- LISTA DE TAREAS -
A. Según el texto sobre la celebración de la toma de Santa Cruz, ¿por qué la defensa real de los pueblos fronterizos descansaba en sus propios habitantes? Responde en una a tres oraciones.
B. Enumera todas las actividades que, de acuerdo con la estampa de 1869 citada en el texto sobre la celebración de la toma de Santa Cruz, realizan los habitantes de los pueblos amenazados.
C. Prosigue el texto sobre la celebración de la toma de Santa Cruz a partir de su última oración.

“¡Al fin llegó la alegría!”: la celebración de la toma de Santa Cruz en la Villa de Peto (y en Mérida y en otros pueblos de Yucatán)
Por Gilberto Avilez Tax
Durante estos últimos años hemos estudiado en varios contextos a la Guerra de Castas (1847-1901). Hemos puesto énfasis, en nuestros relatos, por dar a conocer la vida cotidiana de los pueblos yucatecos que estuvieron muy cercanos a lo que era el territorio de los cruzob. Estos pueblos[1] serían conocidos, durante la segunda mitad del siglo XIX, como los pueblos fronterizos al “territorio cruzob”, donde sus habitantes se acostumbraron, o bien, se adaptaron a las circunstancias de “guerra latente” en las fronteras, a expensas de las “invasiones” de los cruzob. Una estampa de 1869, indicaba que a pesar de que existían fuerzas –escasas fuerzas- militares en las fronteras, su defensa real descansaba en “los mismos habitantes de los pueblos amenazados por los invasores”, pues se tienen “sobre un pie de defensa; mientras que la mitad trabaja en los campos, la otra mitad armada cuida el pueblo, y establece centinelas en el punto más alto, y exploran el país”.

- FILAS PROPORCIONADAS -
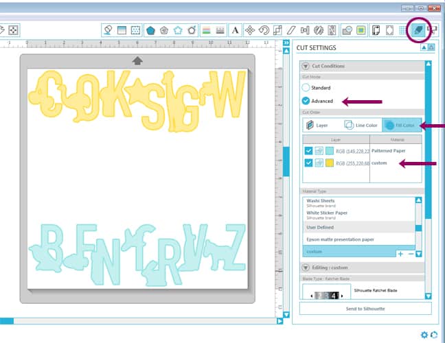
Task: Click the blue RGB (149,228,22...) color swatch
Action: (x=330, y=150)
--
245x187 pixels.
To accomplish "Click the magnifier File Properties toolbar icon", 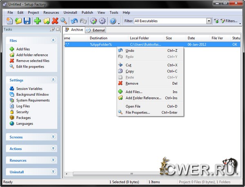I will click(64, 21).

- RESPUESTAS ESCRITAS -
A. Según la estampa de 1869, las fuerzas militares de las fronteras eran escasas. La defensa recaía en los habitantes porque estos se mantenían "sobre un pie de defensa": mientras la mitad trabajaba en los campos, la otra mitad, armada, cuidaba el pueblo, ponía centinelas en el punto más alto y exploraba el país.

B.
- Trabajar en los campos
- Cuidar el pueblo
- Establecer centinelas en el punto más alto
- Explorar el país

C.
En ese sentido, como nacido en uno de estos pueblos fronterizos, son hasta justificables mis sentimientos encontrados con el 30 de julio. No puedo, por supuesto, celebrar este aniversario más del levantamiento generalizado de 1847, pero tampoco puedo negarlo u olvidarlo: la “tea incendiaria” se prendió en el oriente por asuntos fiscales, en el sur se reavivó por asuntos de tierra, pero años después la Guerra de Castas bordearía los límites de la guerra civil entre los partidos fronterizos y los viejos residentes de esos pueblos fronterizos que en 1847 decidieron detener el avance expoliador del capital meridano desperdigado en las zonas marginales del sur y del oriente de Yucatán, con el primer acorde capitalista iniciado en la Península mediante el cultivo de la caña de azúcar.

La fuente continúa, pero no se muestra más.